We collectively have an extraordinary talent for becoming normalised to even the most extreme phenomena, and there’s no doubt that the progress we’ve seen in the last couple of years in generative AI qualifies as extreme. We’ve become accustomed to waking up and finding headlines that say, “You won’t believe what just happened in AI,” on our phones. So, if there’s a gap of, say, a couple of days, it’s tempting to say, “It’s all ground to a halt. That’s it for AI. We all got caught up in a bubble”.

In addition, there are plenty of reports about existing models not being as good as they were, with some seeming to struggle to give the same quality of answers as they used to. I can’t say I’ve noticed this, and it could all be subjective—it kind of depends on your expectations.

The limits of knowledge

So, let’s assume this is a real phenomenon: foundational generative models essentially losing the edge, their powers seemingly leaking away. What could possibly explain this?

One suggestion from the AI community is that we’re reaching the outer limits of knowledge: that there isn’t much more to learn. I don’t think that will ever happen for reasons we’ll look at later. We might even have to generate synthetic data to generate “new knowledge”. In which case, what is the nature and status of that knowledge? Are we in danger of merely diluting what we already have and, even worse, “inbreeding” our knowledge base so that it becomes unreliable?

Are we really reaching the limits of our knowledge? That would be like saying, “Well, I’ve read the Encyclopaedia Britannica from end to end, so I know everything”. I’ve no doubt the venerable encyclopaedia is a great resource, as indeed is the internet in its totality. But it’s a mistake to think of knowledge as something that can be contained in a finite entity like a book or even a global network. First, everyone reading a book will have a different interpretation of it. Perhaps someone reading a history of World War II will recall something their grandfather told them about their own grandfather’s experiences in that very war. That, for the purposes of training AI (or any of us, for that matter), will be new knowledge. You don’t have to extrapolate much further to realise that an almost infinite amount of knowledge is being generated all the time.

AI isn’t running out of steam. It will probably not follow a true exponential curve because of real-world limitations like computing power (these days called “Compute”) or even electrical power. But it will more likely jump beyond mere exponentiality into hyper-exponentiality. It will exceed our expectations as the general public and even those of experts in AI. Arguably, we’re already at that point where it is some sort of singularity. We haven’t even started to figure out what happens when you begin federating AI models - allowing disparate models to negotiate amongst themselves how to do things better. This will probably happen without our express consent when increasingly powerful AI agents come into contact with each other.

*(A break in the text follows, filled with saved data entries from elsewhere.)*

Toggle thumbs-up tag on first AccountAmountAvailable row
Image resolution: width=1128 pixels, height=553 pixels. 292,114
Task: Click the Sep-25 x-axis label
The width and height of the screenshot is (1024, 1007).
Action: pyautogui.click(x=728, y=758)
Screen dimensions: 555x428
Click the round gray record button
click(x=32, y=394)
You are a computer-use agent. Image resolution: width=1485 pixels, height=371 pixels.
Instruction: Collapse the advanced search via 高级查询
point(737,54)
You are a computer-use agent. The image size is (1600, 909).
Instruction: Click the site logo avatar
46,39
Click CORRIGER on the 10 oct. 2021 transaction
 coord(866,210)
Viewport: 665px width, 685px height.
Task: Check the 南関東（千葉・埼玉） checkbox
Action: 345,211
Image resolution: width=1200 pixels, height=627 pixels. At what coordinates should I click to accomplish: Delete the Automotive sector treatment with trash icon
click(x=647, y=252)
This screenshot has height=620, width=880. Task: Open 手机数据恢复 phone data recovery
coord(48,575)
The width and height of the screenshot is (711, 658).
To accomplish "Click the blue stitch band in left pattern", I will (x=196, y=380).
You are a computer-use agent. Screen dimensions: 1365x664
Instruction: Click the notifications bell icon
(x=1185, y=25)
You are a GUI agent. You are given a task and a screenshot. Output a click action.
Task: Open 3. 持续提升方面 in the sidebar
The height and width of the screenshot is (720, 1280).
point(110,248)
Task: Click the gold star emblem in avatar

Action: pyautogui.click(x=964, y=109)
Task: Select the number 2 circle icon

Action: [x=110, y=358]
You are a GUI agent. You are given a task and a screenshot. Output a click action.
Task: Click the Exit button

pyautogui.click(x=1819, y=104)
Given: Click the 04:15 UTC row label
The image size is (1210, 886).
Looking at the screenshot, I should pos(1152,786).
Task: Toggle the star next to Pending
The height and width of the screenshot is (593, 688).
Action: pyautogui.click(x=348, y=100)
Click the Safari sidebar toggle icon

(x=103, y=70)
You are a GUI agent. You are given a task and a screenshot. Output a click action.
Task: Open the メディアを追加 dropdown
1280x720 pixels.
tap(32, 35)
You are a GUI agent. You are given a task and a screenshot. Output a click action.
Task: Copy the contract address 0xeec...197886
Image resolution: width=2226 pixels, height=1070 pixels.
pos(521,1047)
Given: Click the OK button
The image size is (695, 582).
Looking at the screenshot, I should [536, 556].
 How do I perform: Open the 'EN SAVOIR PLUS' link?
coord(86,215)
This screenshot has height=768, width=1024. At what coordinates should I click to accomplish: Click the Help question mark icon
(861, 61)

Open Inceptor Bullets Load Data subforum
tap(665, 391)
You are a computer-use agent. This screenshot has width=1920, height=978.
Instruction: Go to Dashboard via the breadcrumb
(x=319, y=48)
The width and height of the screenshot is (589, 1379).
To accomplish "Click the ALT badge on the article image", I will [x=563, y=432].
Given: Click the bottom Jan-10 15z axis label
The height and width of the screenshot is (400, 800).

And then, of course, there are robots… Running out of steam? Far from it.

tl;dr

  • AI is not reaching a plateau, and there is no evidence to suggest that the breakthroughs are slowing down.
  • Optimizing existing models and techniques still has significant potential for growth.
  • There are suggestions that existing models may be losing their edge, but this could be subjective and depend on expectations.
  • AI is unlikely to follow a true exponential curve due to real-world limitations, but it is expected to exceed expectations and enter a phase of hyper-exponential growth.